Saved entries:

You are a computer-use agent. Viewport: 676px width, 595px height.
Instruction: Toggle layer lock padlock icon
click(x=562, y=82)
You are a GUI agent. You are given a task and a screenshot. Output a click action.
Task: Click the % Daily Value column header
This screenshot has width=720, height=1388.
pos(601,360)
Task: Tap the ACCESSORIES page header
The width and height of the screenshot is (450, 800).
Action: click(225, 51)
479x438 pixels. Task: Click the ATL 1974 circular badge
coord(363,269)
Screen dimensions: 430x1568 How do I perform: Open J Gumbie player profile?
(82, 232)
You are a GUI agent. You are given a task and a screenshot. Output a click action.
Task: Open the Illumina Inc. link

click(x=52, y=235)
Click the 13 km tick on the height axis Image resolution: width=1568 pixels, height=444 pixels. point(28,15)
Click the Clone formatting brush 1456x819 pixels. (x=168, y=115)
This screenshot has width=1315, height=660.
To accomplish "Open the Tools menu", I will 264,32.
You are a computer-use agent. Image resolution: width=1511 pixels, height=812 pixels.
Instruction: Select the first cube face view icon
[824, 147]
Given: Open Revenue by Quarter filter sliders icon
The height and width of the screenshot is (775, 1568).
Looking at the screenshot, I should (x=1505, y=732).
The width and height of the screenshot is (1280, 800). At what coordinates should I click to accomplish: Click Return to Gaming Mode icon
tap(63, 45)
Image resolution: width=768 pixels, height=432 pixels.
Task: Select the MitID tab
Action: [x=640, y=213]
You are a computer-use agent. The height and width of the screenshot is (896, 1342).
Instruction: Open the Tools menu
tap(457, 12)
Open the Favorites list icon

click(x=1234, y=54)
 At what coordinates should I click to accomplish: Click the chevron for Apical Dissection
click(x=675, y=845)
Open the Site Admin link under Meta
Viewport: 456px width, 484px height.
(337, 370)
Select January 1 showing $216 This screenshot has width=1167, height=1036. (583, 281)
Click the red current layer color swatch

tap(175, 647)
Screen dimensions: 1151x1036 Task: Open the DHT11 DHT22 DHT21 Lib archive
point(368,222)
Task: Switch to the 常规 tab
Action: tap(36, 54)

Objective —
Copy out every one of the entries above, swapping "computer-use agent" for "screen-control agent" and leaving everything else the same.

The response —
You are a screen-control agent. Viewport: 676px width, 595px height.
Instruction: Toggle layer lock padlock icon
click(x=562, y=82)
You are a GUI agent. You are given a task and a screenshot. Output a click action.
Task: Click the % Daily Value column header
This screenshot has width=720, height=1388.
pos(601,360)
Task: Tap the ACCESSORIES page header
The width and height of the screenshot is (450, 800).
Action: click(225, 51)
479x438 pixels. Task: Click the ATL 1974 circular badge
coord(363,269)
Screen dimensions: 430x1568 How do I perform: Open J Gumbie player profile?
(82, 232)
You are a GUI agent. You are given a task and a screenshot. Output a click action.
Task: Open the Illumina Inc. link

click(x=52, y=235)
Click the 13 km tick on the height axis Image resolution: width=1568 pixels, height=444 pixels. point(28,15)
Click the Clone formatting brush 1456x819 pixels. (x=168, y=115)
This screenshot has width=1315, height=660.
To accomplish "Open the Tools menu", I will 264,32.
You are a screen-control agent. Image resolution: width=1511 pixels, height=812 pixels.
Instruction: Select the first cube face view icon
[824, 147]
Given: Open Revenue by Quarter filter sliders icon
The height and width of the screenshot is (775, 1568).
Looking at the screenshot, I should (x=1505, y=732).
The width and height of the screenshot is (1280, 800). At what coordinates should I click to accomplish: Click Return to Gaming Mode icon
tap(63, 45)
Image resolution: width=768 pixels, height=432 pixels.
Task: Select the MitID tab
Action: [x=640, y=213]
You are a screen-control agent. The height and width of the screenshot is (896, 1342).
Instruction: Open the Tools menu
tap(457, 12)
Open the Favorites list icon

click(x=1234, y=54)
 At what coordinates should I click to accomplish: Click the chevron for Apical Dissection
click(x=675, y=845)
Open the Site Admin link under Meta
Viewport: 456px width, 484px height.
(337, 370)
Select January 1 showing $216 This screenshot has width=1167, height=1036. (583, 281)
Click the red current layer color swatch

tap(175, 647)
Screen dimensions: 1151x1036 Task: Open the DHT11 DHT22 DHT21 Lib archive
point(368,222)
Task: Switch to the 常规 tab
Action: tap(36, 54)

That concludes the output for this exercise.